CONSIGNE 1:
Dans l'article sur la filtration de l'eau potable, transcrivez à l'identique le passage qui s'ouvre sur les mots contenant « Par Clément Cartier » et se clôt sur « de barrières multiples. ».
CONSIGNE 2:
D'après l'article sur la filtration de l'eau potable, entre quelles valeurs varie généralement la hauteur de média filtrant dans un filtre gravitaire typique ?

Traitement des eauxL’importance des médias en filtration de l’eau potable

L’importance des médias en filtration de l’eau potable

Par Clément Cartier

La filtration sur média filtrant est une étape essentielle dans la plupart des chaînes de traitement de l’eau potable. Elle réduit la turbidité en retenant les particules en suspension, comme les flocs résiduels après la décantation. C’est aussi une barrière importante contre les microorganismes, en particulier contre les protozoaires, dans une approche de barrières multiples.

Fonctionnement des filtres à matériaux granulaires

Dans un filtre gravitaire typique, la filtration s’effectue en faisant passer l’eau à travers une hauteur de média filtrant variant généralement entre 0,6 et 1,5 m, selon l’application. Le fond du filtre est équipé d’un système permettant de retenir le média tout en laissant passer l’eau. Il doit garantir une distribution uniforme de l’eau, tant en mode filtration qu’en mode lavage, et ce, en minimisant la perte de charge. Différentes approches sont utilisées, y compris le faux plancher avec buselures, ou encore des drains perforés déposés directement sur le plancher de béton. Ceux-ci ont comme avantage d’augmenter la hauteur disponible pour le média. Ils sont généralement fabriqués en acier inoxydable, un matériau plus résistant et durable. La majorité des filtres à matériau granulaire fonctionnent selon un cycle standard, alternant une phase de filtration et un lavage du média filtrant. Ce processus cyclique est régi par différents paramètres, comme la perte de charge, la durée des cycles et la turbidité de l’eau filtrée.

Les différents médias utilisés pour la filtration

Différents médias peuvent être utilisés dans le traitement de l’eau potable : le sable, l’anthracite, le grenat ou l’ilménite, le charbon actif en grain (CAG) et l’argile expansée. Le choix du média dépend de plusieurs critères : densité, dureté, diamètre des grains et fonction visée.

(Entrées de position des éléments)
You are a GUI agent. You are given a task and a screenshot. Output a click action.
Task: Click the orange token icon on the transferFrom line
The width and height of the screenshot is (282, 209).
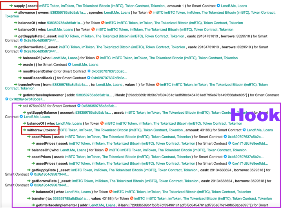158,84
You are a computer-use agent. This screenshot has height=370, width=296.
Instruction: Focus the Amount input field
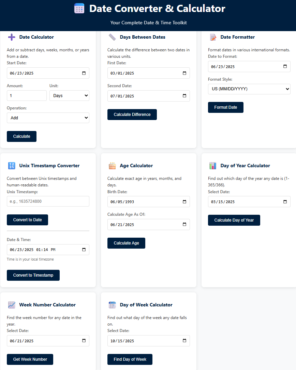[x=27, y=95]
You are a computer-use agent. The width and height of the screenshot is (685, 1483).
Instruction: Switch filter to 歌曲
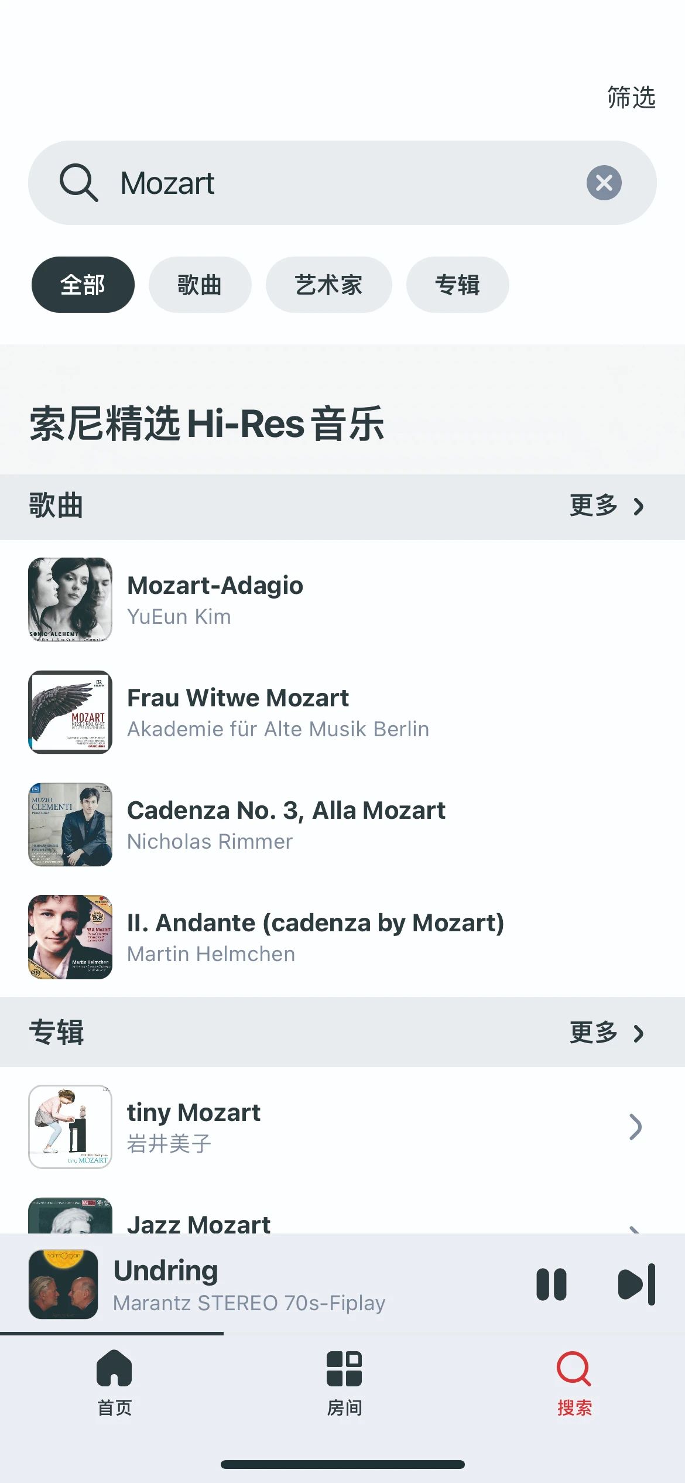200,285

RÉPONSE ATTENDUE 1:
Par Clément Cartier

La filtration sur média filtrant est une étape essentielle dans la plupart des chaînes de traitement de l’eau potable. Elle réduit la turbidité en retenant les particules en suspension, comme les flocs résiduels après la décantation. C’est aussi une barrière importante contre les microorganismes, en particulier contre les protozoaires, dans une approche de barrières multiples.

RÉPONSE ATTENDUE 2:
Elle varie généralement entre 0,6 et 1,5 m, selon l'application.